Notes on This Recipe:
Yield: this recipe makes 1 ½ cups of finished syrup. I know that seems counterintuitive! If you take a cup measure full of sugar, you can pour almost ½ cup of water into it, thanks to the spaces between the crystals. A little bit more liquid is lost through evaporation, resulting in the final yield of 1 ½ cups.
Raspberry quality: use good raspberries! I see this common misconception in all sorts of things that you can transform low quality into flavor somehow. If you make syrup from bland, bitter berries, you’re going to get bland, bitter syrup. If you want a delicious syrup, use the best berries you can find.
Frozen berries: you can definitely make this with frozen berries. The final flavor won’t be exactly the same, but it’s absolutely still worth making.
Lemon juice: the lemon juice in this recipe is optional. I’m not a fan of super sweet things, so I enjoy the added tartness or brightness. I also think it helps the syrup retain its bright color better.
Storage: keep your raspberry syrup in a sealed container in the refrigerator for up to two weeks. If you want to make a big batch to keep longer, can your simple syrup instead of just refrigerating it.
Ratios: traditional simple syrup uses equal parts of sugar and water. I like to use another equal part of raspberries (but you can increase or decrease this for a stronger or milder raspberry flavor). This basic recipe uses 1 cup each of sugar, water, and raspberries, but feel free to scale it to fit your needs.

Serving Suggestions:
Cocktails and mocktails: use this raspberry simple syrup any time you want to add a bright pop of flavor to a drink. Try adding it next time you make lemonade! It’s also great in desserts, or even just drizzled over some vanilla ice cream!
The Process:
Dissolving sugar in the water: do this over medium heat and only bring the water to a simmer, not a full boil. If you cook the syrup too hot for too long, you’ll end up making candy instead of syrup! Stir to dissolve the sugar.
Cook the raspberries: once the sugar is dissolved, you’ll add your raspberries. I find that an equal part of raspberries is enough to give a bold, vibrant flavor. You can add more if you want a stronger flavor, or fewer if you want a milder syrup. Keep simmering the mixture, stirring frequently, until the raspberries are soft and break down. (Use your spoon to smash any particularly stubborn ones!) This typically takes 5 to 7 minutes, but pay attention to the results rather than the time.

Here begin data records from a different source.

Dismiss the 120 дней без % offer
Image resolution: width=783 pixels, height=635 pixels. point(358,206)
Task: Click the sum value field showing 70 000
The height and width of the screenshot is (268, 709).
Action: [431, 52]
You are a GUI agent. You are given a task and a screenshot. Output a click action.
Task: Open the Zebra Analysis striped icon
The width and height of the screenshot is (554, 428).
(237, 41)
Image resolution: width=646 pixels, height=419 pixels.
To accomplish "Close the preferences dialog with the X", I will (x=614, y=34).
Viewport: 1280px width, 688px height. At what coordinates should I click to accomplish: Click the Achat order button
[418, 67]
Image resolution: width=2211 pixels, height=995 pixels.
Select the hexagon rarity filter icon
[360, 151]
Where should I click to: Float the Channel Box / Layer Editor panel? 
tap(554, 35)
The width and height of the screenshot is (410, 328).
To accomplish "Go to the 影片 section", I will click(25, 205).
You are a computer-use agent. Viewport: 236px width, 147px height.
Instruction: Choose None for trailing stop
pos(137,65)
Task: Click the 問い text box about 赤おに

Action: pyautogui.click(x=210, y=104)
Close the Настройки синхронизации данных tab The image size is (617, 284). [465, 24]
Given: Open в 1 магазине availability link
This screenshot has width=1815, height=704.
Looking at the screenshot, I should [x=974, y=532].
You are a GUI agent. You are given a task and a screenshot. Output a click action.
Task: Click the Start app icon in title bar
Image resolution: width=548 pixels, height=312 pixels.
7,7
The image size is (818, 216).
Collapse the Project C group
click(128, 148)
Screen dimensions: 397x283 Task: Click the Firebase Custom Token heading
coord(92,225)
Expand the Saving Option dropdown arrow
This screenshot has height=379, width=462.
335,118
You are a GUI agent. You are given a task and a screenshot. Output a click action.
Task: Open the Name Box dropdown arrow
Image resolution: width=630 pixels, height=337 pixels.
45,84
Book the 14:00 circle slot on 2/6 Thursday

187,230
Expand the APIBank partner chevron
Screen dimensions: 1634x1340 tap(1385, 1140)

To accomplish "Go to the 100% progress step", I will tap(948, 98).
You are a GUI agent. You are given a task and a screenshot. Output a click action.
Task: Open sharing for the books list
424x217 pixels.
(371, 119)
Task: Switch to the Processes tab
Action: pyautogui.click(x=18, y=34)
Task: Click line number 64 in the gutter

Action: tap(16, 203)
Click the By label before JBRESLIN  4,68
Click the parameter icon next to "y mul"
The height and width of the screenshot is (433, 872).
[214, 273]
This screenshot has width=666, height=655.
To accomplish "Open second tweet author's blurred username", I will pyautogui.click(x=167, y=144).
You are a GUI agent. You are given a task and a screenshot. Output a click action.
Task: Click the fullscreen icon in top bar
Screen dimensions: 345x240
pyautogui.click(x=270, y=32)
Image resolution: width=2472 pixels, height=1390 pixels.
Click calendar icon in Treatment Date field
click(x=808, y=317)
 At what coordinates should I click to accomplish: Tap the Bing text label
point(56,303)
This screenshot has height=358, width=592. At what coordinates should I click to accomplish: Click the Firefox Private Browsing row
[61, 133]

Cool and strain your syrup: once the raspberries break down, remove the syrup from the heat. Let it cool to room temperature, then strain it into a jar or bottle. Pressing on the raspberry pulp gets more syrup out, but may result in a cloudy look. It’s up to you whether it’s worth it! The cloudiness is harmless, just unsightly.

Looking for something to do with this raspberry simple syrup? Try mixing a couple spoonfuls into my traditional Brazilian caipirinha recipe!

Raspberry Simple Syrup
Ingredients
- 1 cup sugar
- 1 cup water
- 1 cup raspberries
- 2 teaspoons lemon juice (optional)
Instructions
- Mix the sugar and water in a pot large enough to comfortably hold all of the ingredients. Bring to a simmer over medium heat, then stir until all of the sugar dissolves.
- Add the raspberries and continue to simmer until the berries break down, 5 to 7 minutes.
- Remove the mixture from the heat and allow it to cool to room temperature, then strain.